Nella
camera di consiglio in cui avrebbe dovuto argomentare la condanna di Berlusconi
perché “non poteva non sapere”, il giudice Esposito si occupava di contrattare
l’intervista di due pagine col “Mattino”. Il giornale di Napoli, il suo
giornale. Due pagine, come nemmeno mai Sofia Loren. Gli altri giudici del
collegio sonnecchiavano. In attesa di pronunciare il verdetto per il tg delle
20.
L’intervista
concordata in camera di consiglio è troppo per non essere vera. Ma non per la
Cassazione. Che si è decisa ad acquisire gli atti solo come “atto dovuto”. Giusto
perché il ministero della Giustizia, col quale deve concordare la valutazione,
ha proceduto autonomamente. Per insabbiare la pratica, insomma.
Arrivati
alla Cassazione, sia pure nella gestione debole di Santacroce, c’è poco dal
salvare di questa giustizia.
Nel
gergo di Di Pietro, il metodo maestro di prova era carcerare e buttare le
chiavi: il detenuto confessava.

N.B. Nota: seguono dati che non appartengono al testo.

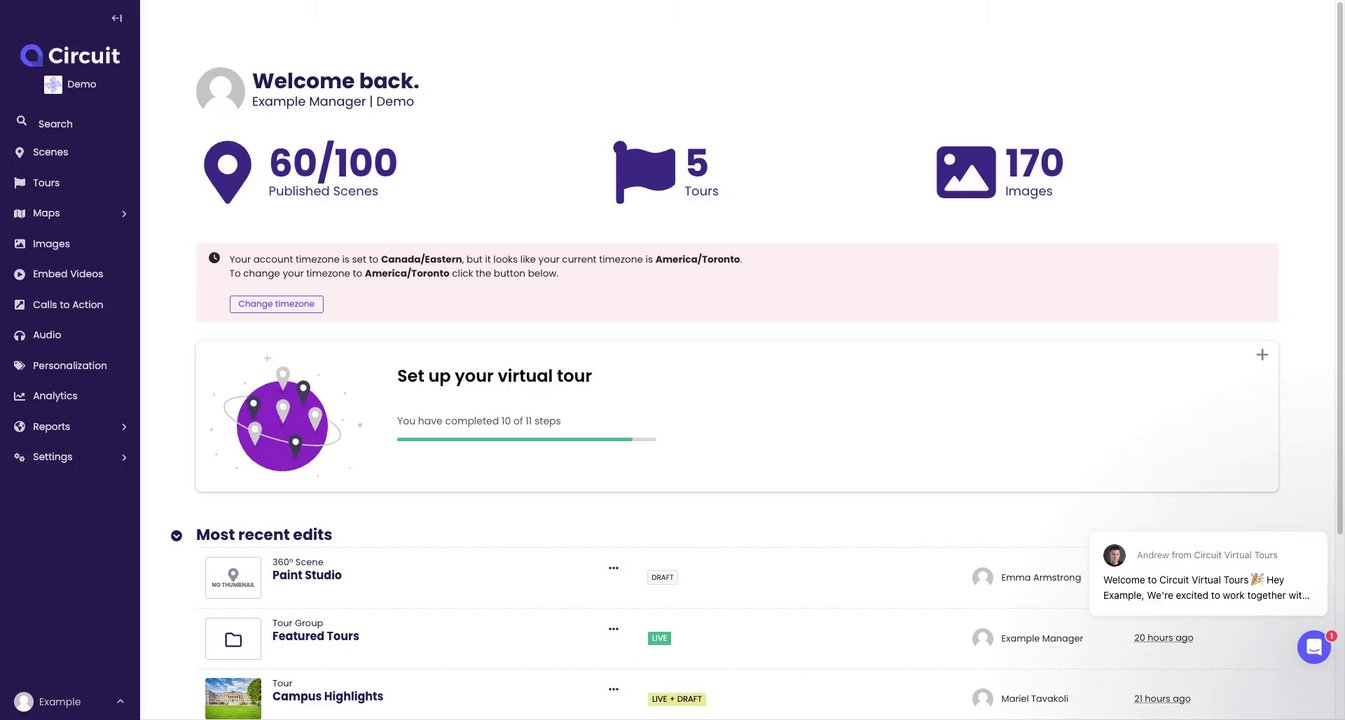This screenshot has height=720, width=1345.
Task: Go to Images in the sidebar
Action: 51,244
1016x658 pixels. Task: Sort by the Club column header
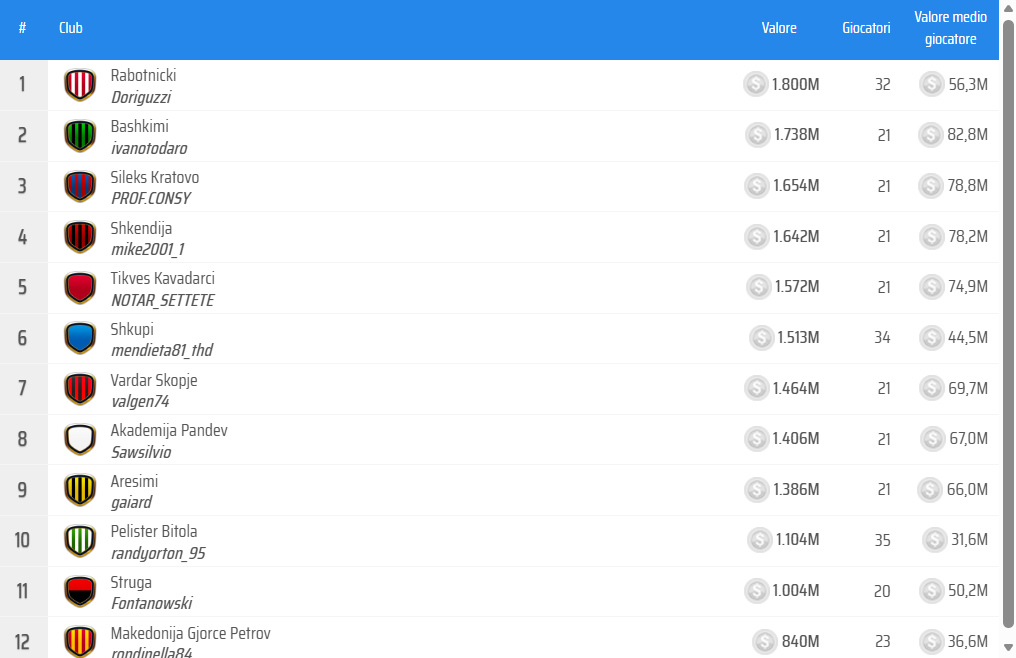71,28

Potremmo provarla con Esposito e Santacroce. O
chi è il procuratore Generale della Cassazione. Magari confessano pure loro.Procuratore generale era fino a ieri Vitaliano Esposito, fratello di Antonio. Pensionato con un incarico, in aggiunta alla pensione di 220 mila euro, annui, quale Garante della protezione ambientale a Taranto. Licenziato poco prima della sentenza di Antonio dai parlamentari berlusconiani. Naturalmente i due fratelli non si abbandonano a vendette.